With all the CSI obsession of the last decade, it’s astonishing that as many as 400,000 rape kits are lying around the United States, their DNA samples never tested. “Serial rapists are responsible for 91 to 95 percent of all rapes,” reports Ms. Fix this!
Why honey doesn’t spoil, even when sealed in a tomb for thousands of years.
Rebecca Solnit’s case for purging your investments of fossil-fuel companies is my pick for righteous tirade of the month. The point she makes, brilliantly and repeatedly, is that in an emergency—9/11, Fukushima, a house fire, global climate change—underreaction is both normal and wildly irresponsible.

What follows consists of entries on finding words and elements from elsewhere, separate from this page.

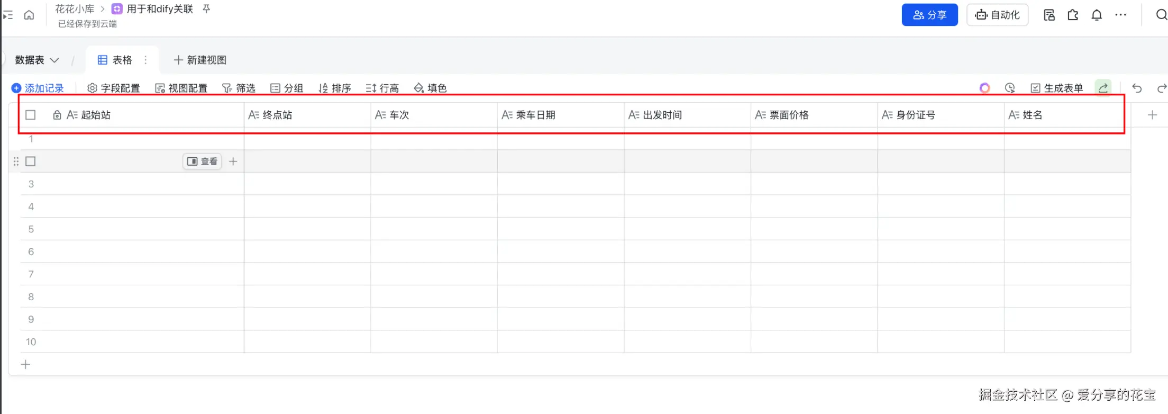Check the checkbox on the second row
Screen dimensions: 1168x414
[31, 161]
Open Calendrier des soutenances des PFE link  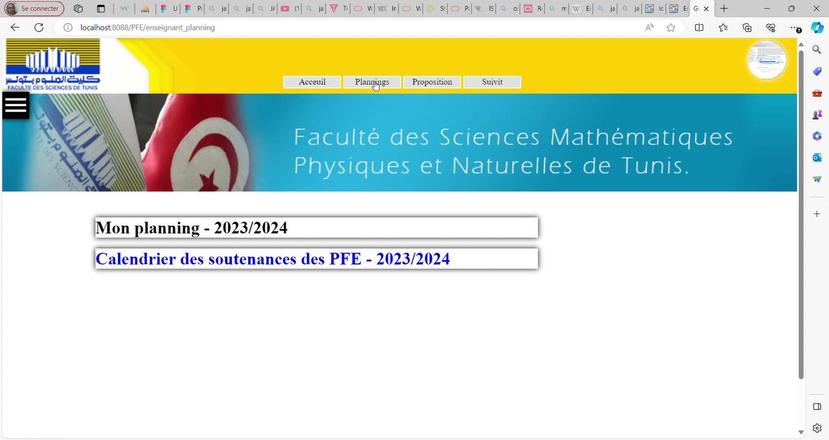273,259
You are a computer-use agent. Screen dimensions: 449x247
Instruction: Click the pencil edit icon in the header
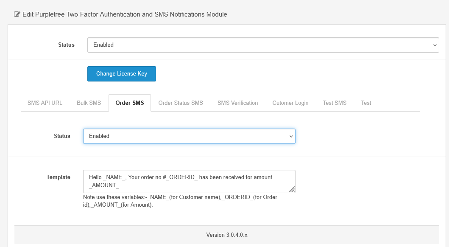[17, 14]
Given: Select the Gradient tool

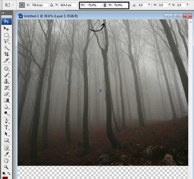Looking at the screenshot, I should [6, 100].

According to many scenarios, divesting energy company stocks will have no impact, or even a positive impact, on a portfolio. The biggest question, however, is what constitutes a good portfolio on a planet spiraling into chaos. The best way — maybe the only way — to manage a portfolio is to manage the planet, or at least to participate in trying. How will your stocks do as the oceans die? Or — leaving out all humanitarian concerns—as massive crop failures decimate markets and maybe populations?
Solnit’s central story is of a debate she attended, where climate hawks argued in vain for a public retirement fund to divest from fossil fuels.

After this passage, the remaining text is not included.